Ben_Jerrys Franchise · 2025 FDDAnswer from 2025 FDD Document
OPERATOR shall cooperate with representatives of BEN & JERRY'S in all inspections by rendering such assistance as BEN & JERRY'S may reasonably request.
Failure to comply with the Manual and standards and/or failure of any inspection shall be, at the discretion of BEN & JERRY'S, grounds for immediate termination.
If OPERATOR fails any inspection and BEN & JERRY'S determines that a re-inspection is required, OPERATOR shall reimburse BEN & JERRY'S
for the travel expenses of the representative of BEN & JERRY'S incurred during any subsequent inspection to ensure all deficiencies have been corrected.
If an inspection discloses an understatement in any statement or report of three percent (3%) or more, OPERATOR shall, in addition to repayment of monies owed with interest, reimburse BEN & JERRY'S for any and all costs and expenses connected with the inspection (including travel, lodging and wages expenses, and reasonable accounting and legal costs).
The foregoing remedies shall be in addition to any other remedies BEN & JERRY'S may have.
Source: Item 22 — CONTRACTS (FDD pages 133–134)
What This Means (2025 FDD)
According to Ben Jerrys' 2025 Franchise Disclosure Document, failing an inspection can lead to several consequences for the franchisee. Ben Jerrys has the discretion to deem a failure to comply with standards or failure of any inspection as grounds for immediate termination of the franchise agreement. This means that a single failed inspection, at Ben Jerrys' discretion, could result in the franchisee losing their business.
In addition to potential termination, if a re-inspection is required due to an initial failure, the franchisee is responsible for reimbursing Ben Jerrys for the travel expenses incurred by Ben Jerrys' representatives during the subsequent inspection. This includes costs associated with ensuring that all deficiencies have been corrected. This financial burden can add up quickly, especially if multiple re-inspections are necessary to meet Ben Jerrys' standards.

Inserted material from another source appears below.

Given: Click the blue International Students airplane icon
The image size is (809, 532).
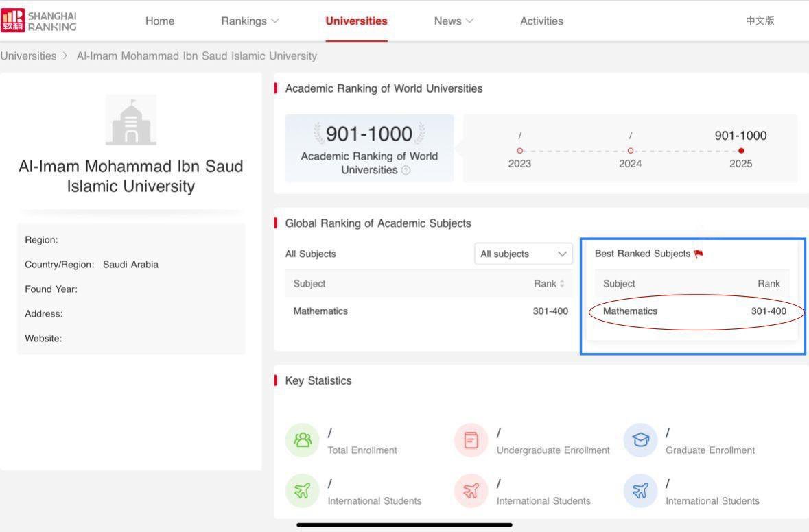Looking at the screenshot, I should [x=640, y=491].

Furthermore, if an inspection reveals an understatement in any statement or report of three percent or more, the franchisee must repay the monies owed with interest and reimburse Ben Jerrys for all costs and expenses connected with the inspection. These costs include travel, lodging, wage expenses, and reasonable accounting and legal costs. These financial penalties, combined with the risk of termination, highlight the importance of maintaining strict compliance with Ben Jerrys' standards and procedures.